11 children with either
cystinosis or Lowe's syndrome had a reduced content of plasma and muscle
carnitine due to
renal Fanconi syndrome.
After treatment with oral
L-carnitine, 100 mg/kg per d divided every 6 h, plasma
carnitine concentrations became normal in all subjects within 2 d. Initial plasma
free fatty acid concentrations, inversely related to free
carnitine concentrations, were reduced after 7-20 mo of
carnitine therapy. Muscle
lipid accumulation, which varied directly with duration of
carnitine deficiency (r = 0.73), improved significantly in three of seven rebiopsied patients after
carnitine therapy. One Lowe's syndrome patient achieved a normal muscle
carnitine level after
therapy. Muscle
carnitine levels remained low in all
cystinosis patients, even though cystinotic muscle cells in culture took up L-[3H]

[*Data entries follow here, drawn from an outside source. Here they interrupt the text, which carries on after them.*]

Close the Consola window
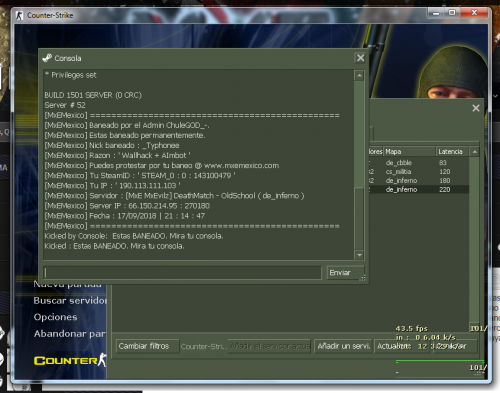click(x=360, y=58)
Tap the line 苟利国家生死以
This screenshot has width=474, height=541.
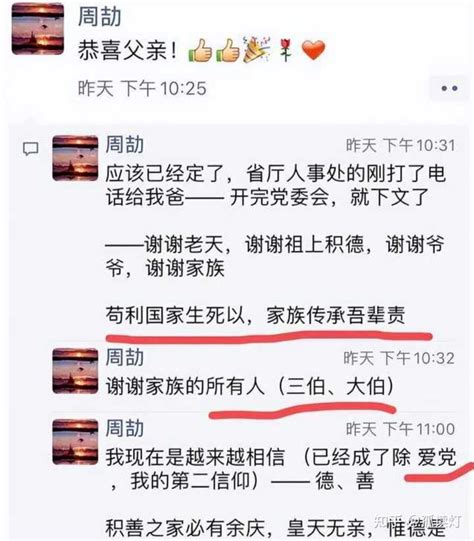(175, 315)
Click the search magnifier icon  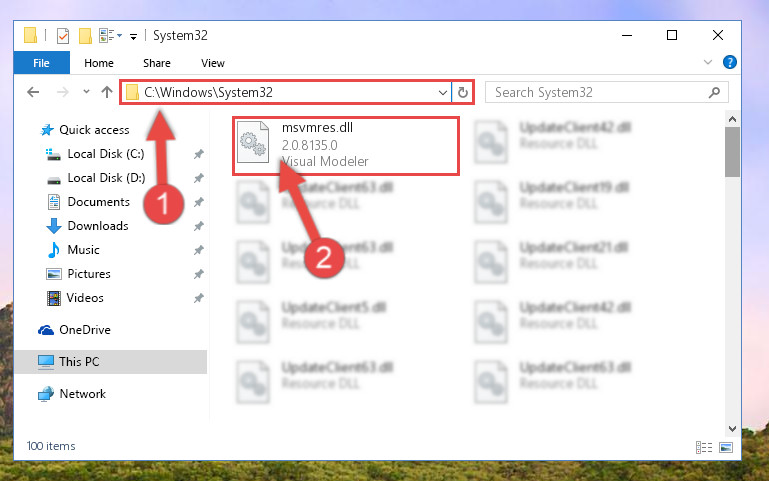pyautogui.click(x=715, y=92)
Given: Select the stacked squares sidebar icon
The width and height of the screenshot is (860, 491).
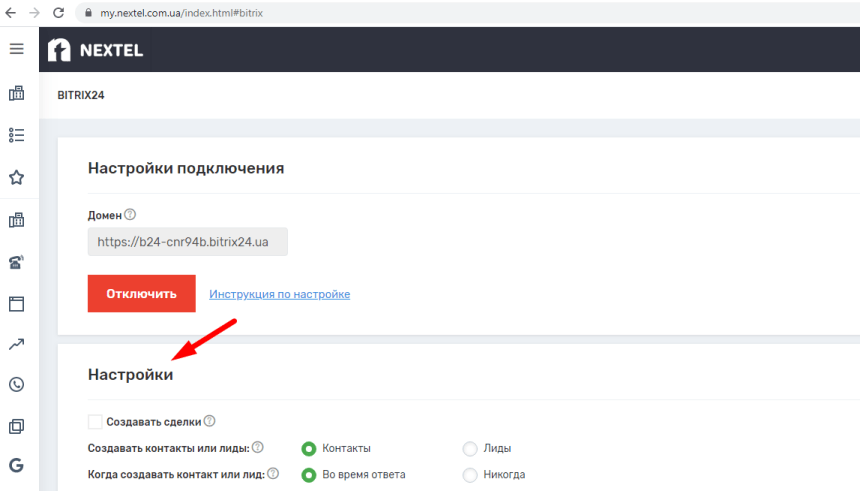Looking at the screenshot, I should coord(16,427).
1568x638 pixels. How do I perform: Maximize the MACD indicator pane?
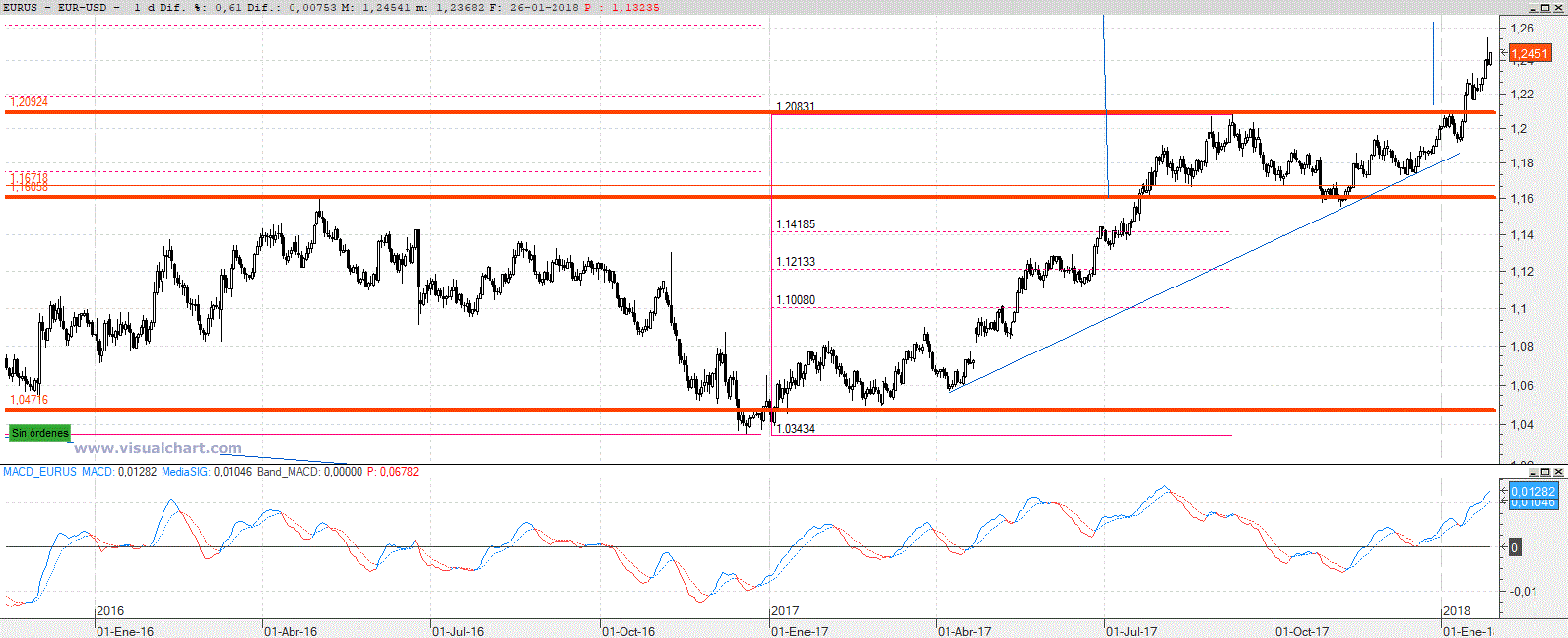coord(1545,472)
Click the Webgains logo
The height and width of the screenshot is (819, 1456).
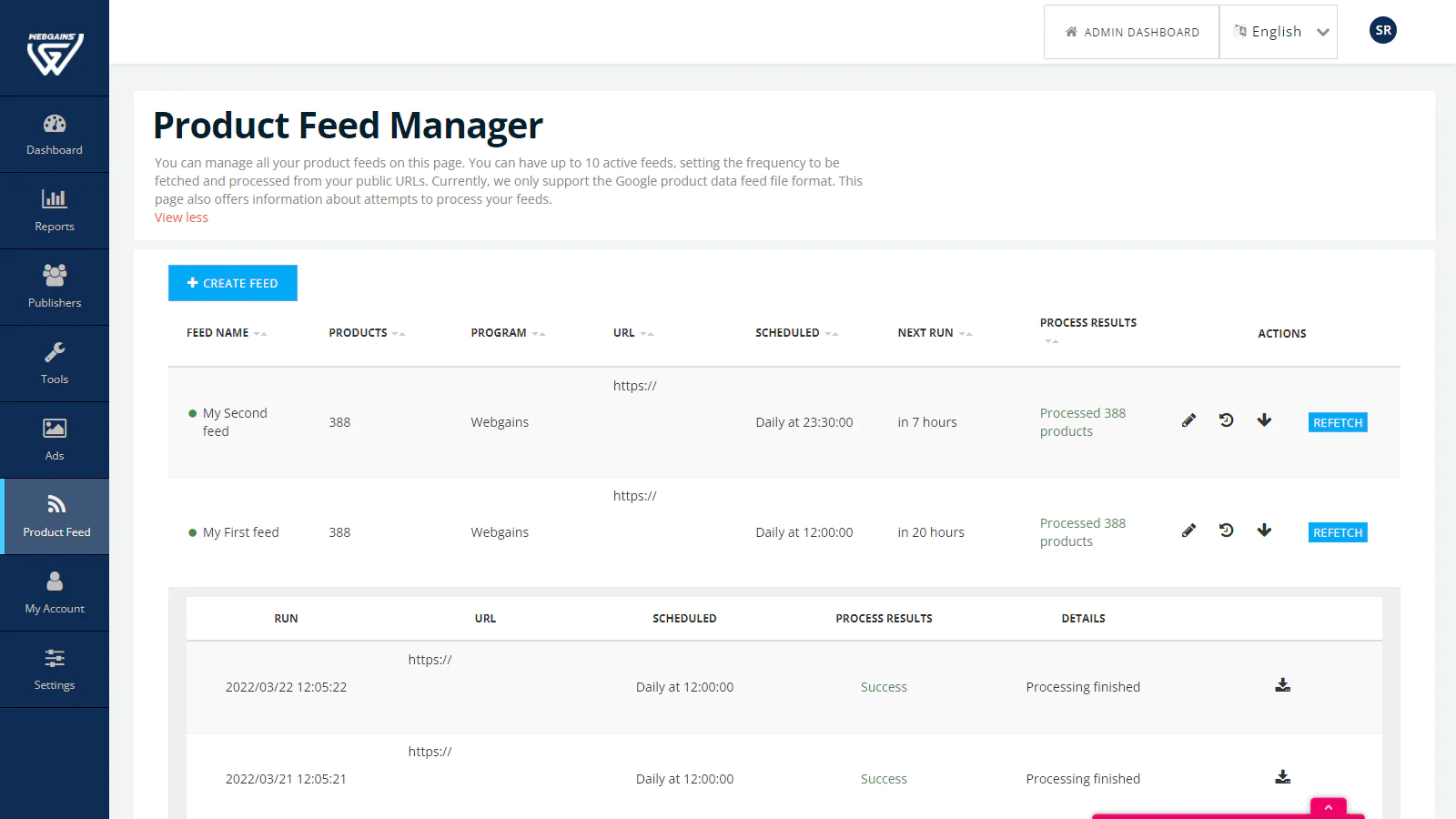(55, 53)
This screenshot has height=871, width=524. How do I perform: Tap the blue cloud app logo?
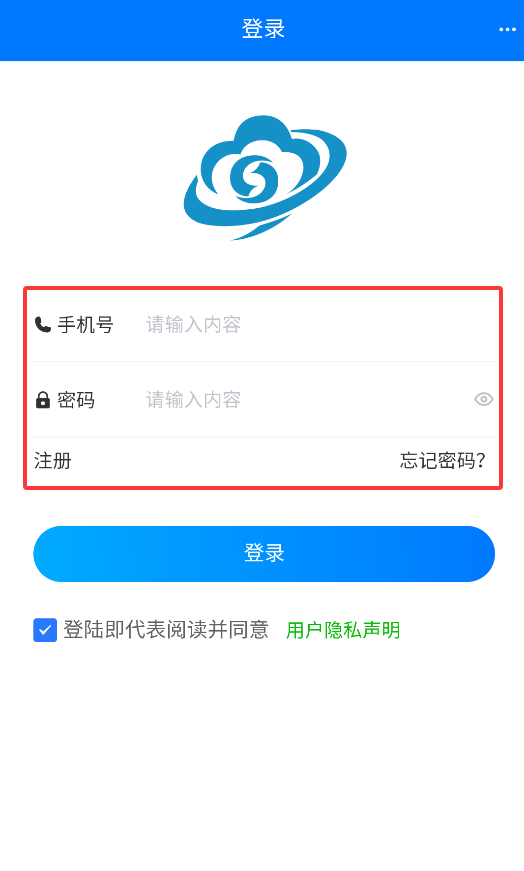pos(265,177)
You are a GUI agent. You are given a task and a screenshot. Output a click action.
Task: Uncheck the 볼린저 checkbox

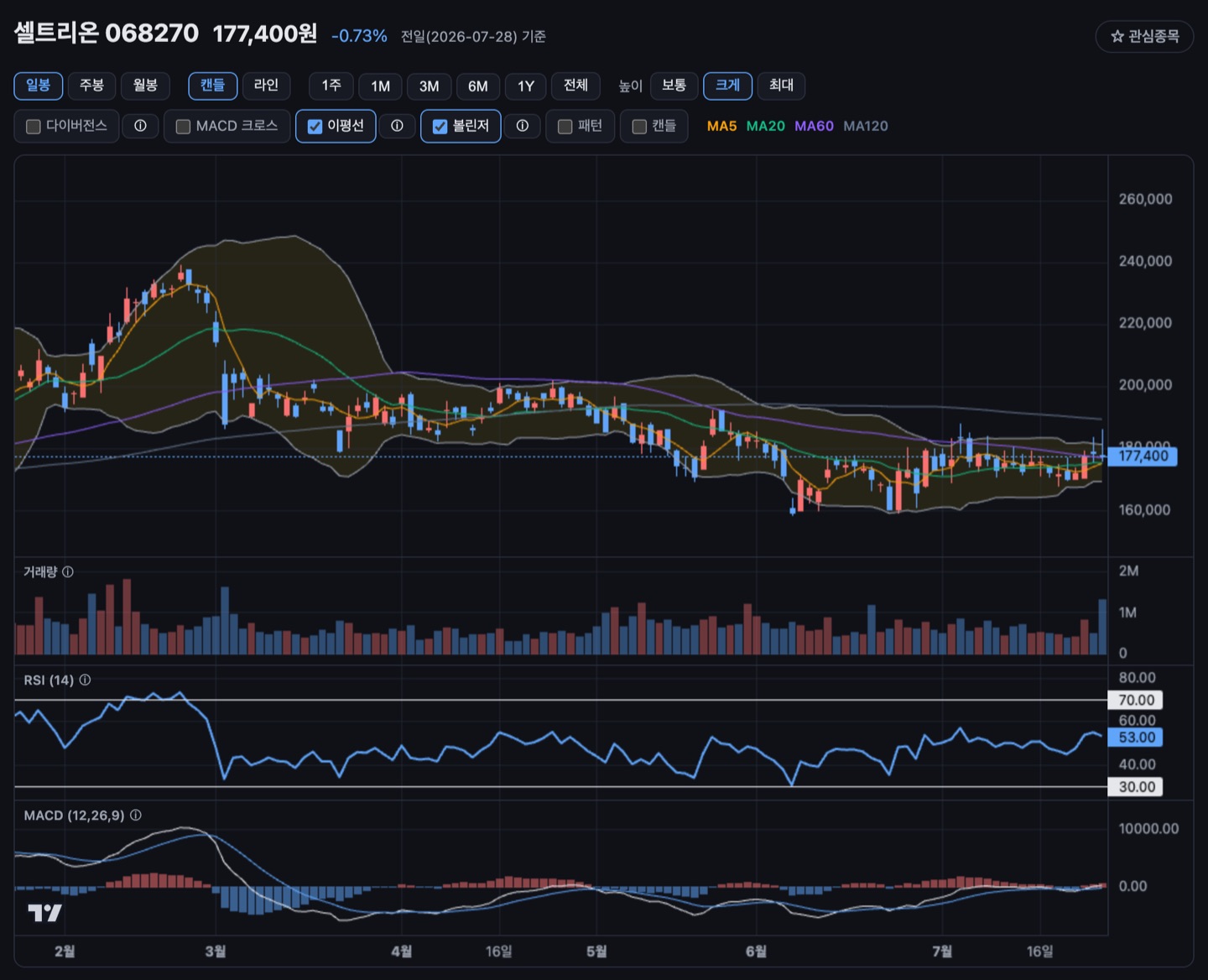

carnitine normally. The half-life of plasma
carnitine for cystinotic children given a single oral dose approximated 6.3 h; 14% of ingested
L-carnitine was excreted within 24 h. Studies in a uremic patient with
cystinosis showed that her plasma
carnitine was in equilibrium with some larger compartment and may have been maintained by release of
carnitine from the muscle during dialysis. Because oral
L-carnitine corrects plasma
carnitine deficiency, lowers plasma
free fatty acid concentrations, and reverses muscle
lipid accumulation in some patients, its use as
therapy in
renal Fanconi syndrome should be considered. However, its efficacy in restoring muscle
carnitine to normal, and the optimal dosage regimen, have yet to be determined.